Saw-three.png Saw-ten.png

It can be seen that unweighted (w=1) smoothing converged rapidly even with three iterations. With ten smoothing passes, the results are mostly the same, though the weighted (w=0.25) smoothing has better results along the edges. The endpoints are hard to get accurate with this type of filter as you only have information coming from one direction. Note that the results towards the endpoints are worse for ten passes at w=1 than at three passes. The results are over-smooth and would get even worse with more passes, eventually trending to a constant. This illustrates that the choice of number of passes and weight appropriate to given data is a function of the data. This may be automatically controlled if desired.

To give an example more illustrative of real noise, we take the same basis curve (linear rise from 3-13) and for each point add a random value from -6 to 6 to it. A high amount of noise was chosen both to be illustrative and because oranges are also very noisy. Note the small number of data points (11) hurts us in identifying the trend but is good for illustration.

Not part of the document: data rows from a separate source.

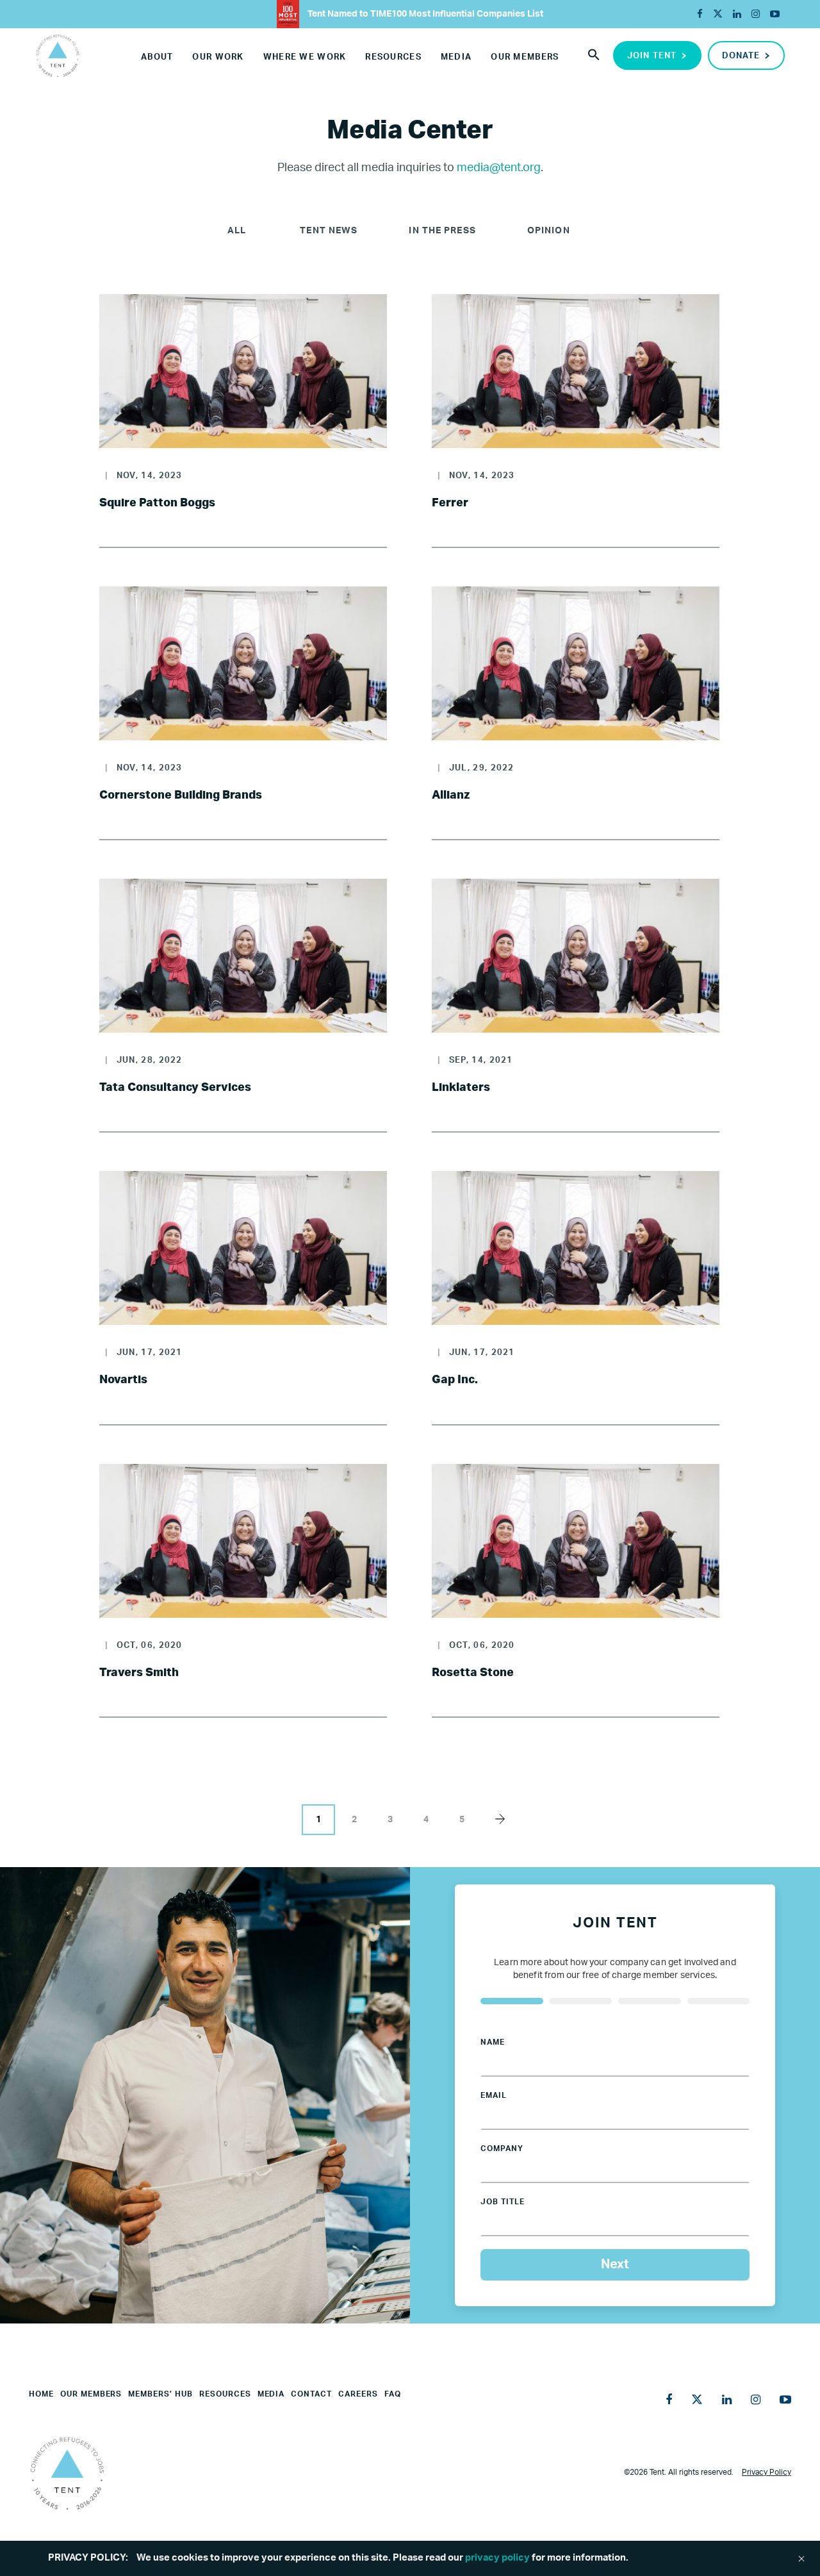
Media (456, 57)
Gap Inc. (455, 1380)
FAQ (392, 2394)
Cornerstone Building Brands (180, 795)
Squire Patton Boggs (157, 503)
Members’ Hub (160, 2394)
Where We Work (305, 57)
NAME (492, 2042)
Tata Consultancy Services (175, 1087)
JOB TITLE (502, 2202)
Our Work (217, 57)
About (157, 57)
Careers (358, 2394)
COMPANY (501, 2148)
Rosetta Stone (473, 1673)
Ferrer (450, 503)
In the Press (442, 230)
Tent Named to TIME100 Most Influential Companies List (424, 14)
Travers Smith (139, 1673)
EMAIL (493, 2095)
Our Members (525, 57)
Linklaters (461, 1087)
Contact (311, 2394)
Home (41, 2394)
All (236, 230)
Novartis (123, 1380)
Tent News (328, 230)
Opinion (548, 230)
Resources (393, 57)
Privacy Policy (766, 2472)
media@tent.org (499, 168)
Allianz (451, 795)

Random-three.png Random-ten.png

Note that while these filters were applied iteratively, an equivalent coefficient matrix could have alternately been constructed and multiplied by the data vector for a given weight and number of iterations.

Low pass filters: TODO

Interesting Statistics

What are we really measuring? What does it mean? In order to combat the oranges, we must understand them. This means having in our arsenal creative measured quantities that tell a story.

Statistics should be identified that accurately and effectively convey trends in the data:

  • oranges/push as a function of time (orange factor)
  • most common failures as a function of time (topfails)
  • for a given window, breakdown of oranges by bug number
    • in other words, are there a lot of different orange bugs?
    • is any of them a big chunk?
    • or are they highly scattered?
  • push rate (number of pushes as a function of time; pushes/week, etc)
  • occurance rate of orange bugs (per push) as a function of time

It is to be noted that these statistics are abstractions useful to tell a story. Fundamentally, there are discrete push events. These push events yield a certain set of oranges which are then starred.

Most Common Failures (topfails)

What particular orange bugs are most commonly seen? If I look at the last week of data, how would the oranges break down? Given the number of pushes, say, in the last week, how would these break down? Would there be a few orange bugs that, if eliminated, would significantly change the orange factor? Or are the oranges so scattered that it is unlikely that fixing any given orange would change the picture much? How does this differ from last week?